> **TEXT PASSAGE**
BEGIN

Mr Khan says the ISI first made contact with the JKLF in early 1987, through the organisation's senior leader Farooq Haider. He says Mr Haider made a deal with the ISI whereby the JKLF was to bring young Kashmiris willing to fight Indian rule to Pakistan-administered Kashmir. They would then be given military training and arms by the ISI, he says. The objective was to start an insurgency in Indian-administered Kashmir.

According to Mr Khan, the JKLF was told by the then chief of the ISI, General Akhtar Abdur Rehman, that the ISI would not interfere with the JKLF's ideology. "I was told by Brigadier Farooq of the ISI that the agency would lend us unconditional support as directed by General Zia ul-Haq," he says. "He also said the ISI would not intervene in JKLF's organisational matters." Mr Khan says it was also agreed that no JKLF leader "engaged at the political and diplomatic front" would accept money in cash from the ISI. It was a verbal agreement, he says. The first batch of eight young fighters from Indian-administered Kashmir were said to have reached Pakistan-administered side in February 1988. They were given military training and weapons by the ISI and sent back with instructions not to start anything until they were given a green signal from Pakistan, Mr Khan writes.

Mr Khan then says that three separatist leaders, Mohammed Afzal, Ghulam Hasan Lone and Ghulam Nabi Bhatt were called to the Pakistan side in June 1988. "After lengthy deliberations, we asked them to start the insurgency on 13 July, 1988. But for some reason, the insurgency could not begin before 31 July when the Amar Singh Club and the central post and telegraph office in Srinagar were bombed." Mr Khan gives "credit for the first action" to six militants - Humayun Azad, Javed Jehangir, Shabbir Ahmed Guru, Arshad Kol, Ghulam Qadir and Mohammed Rafiq. "After that, there was an endless stream of militants coming into Azad [Pakistan-administered] Kashmir." Mr Khan says the JKLF parted ways with the ISI in early 1990 when the ISI demanded that one of its officers be allowed to attend the JKLF meetings "as an observer".
It was after this that ISI support shifted to Hezbul Mujahideen, and the movement went from being a nationalist insurgency to a pan-Islamic Jihad.

END

> **STATED EXERCISE 1**
In the passage on the JKLF and the ISI, in what month and year did the first batch of eight young fighters reportedly reach the Pakistan-administered side?
The records have no connection to the text and come from a separate source.

> **SOURCE DATA**
BEGIN

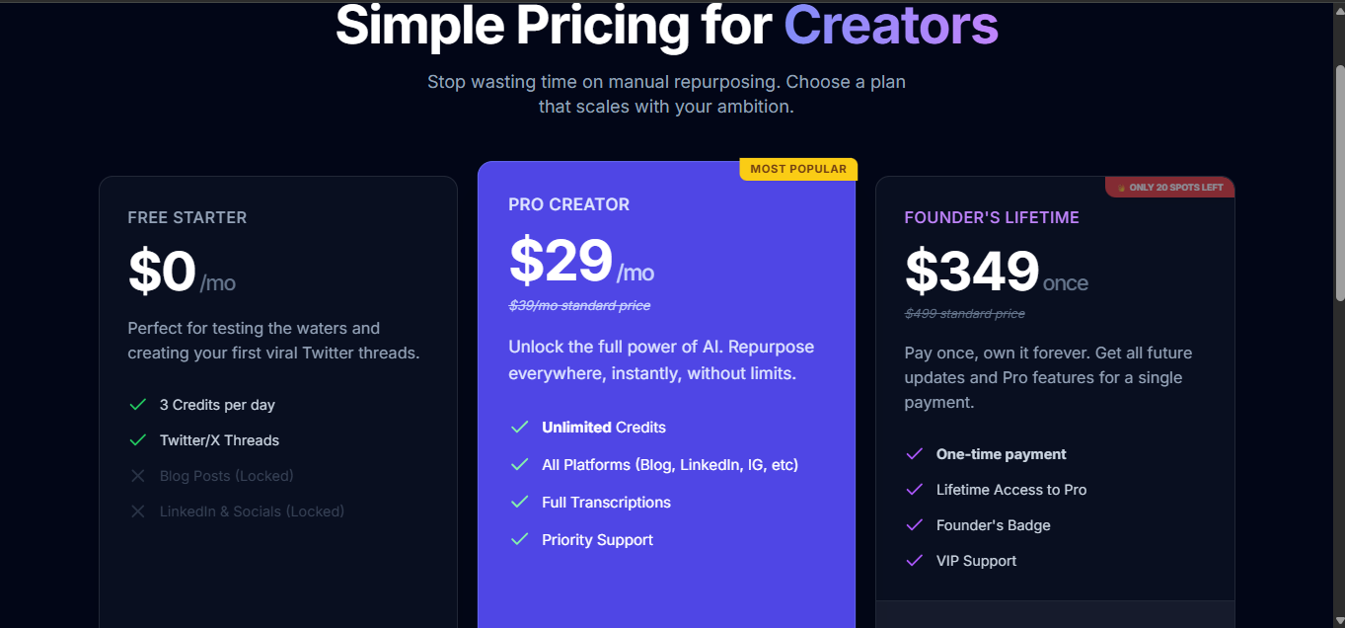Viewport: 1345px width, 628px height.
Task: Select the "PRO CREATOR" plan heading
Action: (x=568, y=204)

END
BEGIN

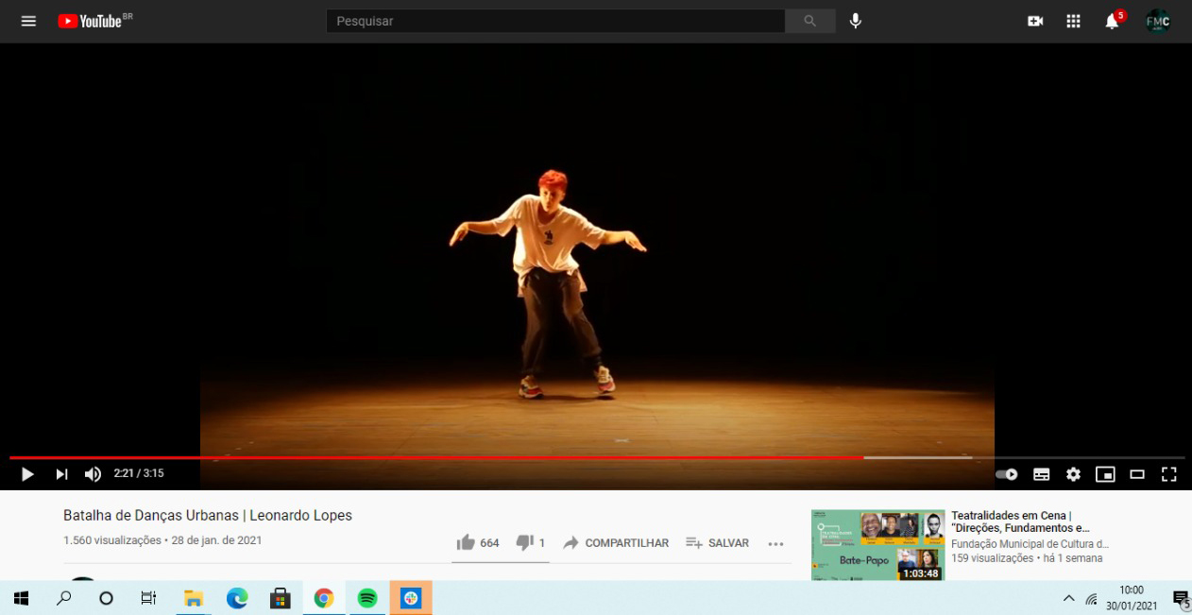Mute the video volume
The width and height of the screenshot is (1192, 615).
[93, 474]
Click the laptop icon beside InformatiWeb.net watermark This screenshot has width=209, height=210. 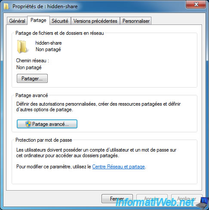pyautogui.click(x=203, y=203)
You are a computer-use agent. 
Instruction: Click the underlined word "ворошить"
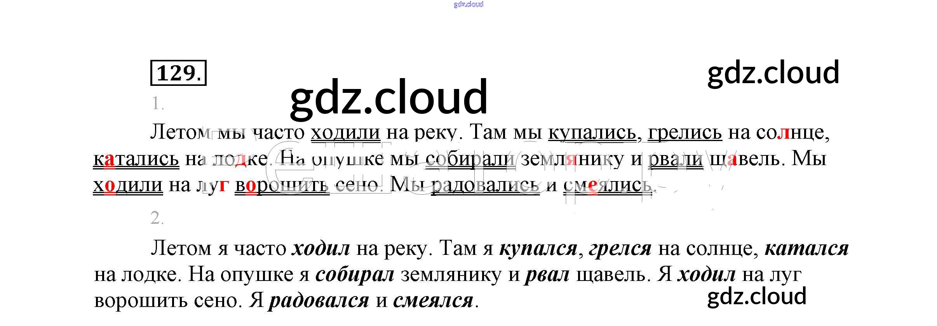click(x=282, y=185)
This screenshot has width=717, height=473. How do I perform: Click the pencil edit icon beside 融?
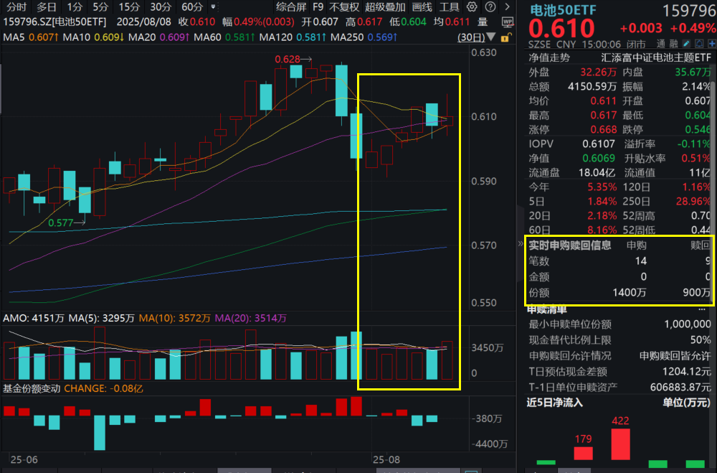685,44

END

> **STATED EXERCISE 2**
Can you duplicate the stretch of the records from the line containing "Viewport: 1345px width, 628px height." through the line containing "Action: (x=568, y=204)", leaving the pictures out of your answer?

> **CORRECT RESPONSE 1**
February 1988.

> **CORRECT RESPONSE 2**
Viewport: 1345px width, 628px height.
Task: Select the "PRO CREATOR" plan heading
Action: (x=568, y=204)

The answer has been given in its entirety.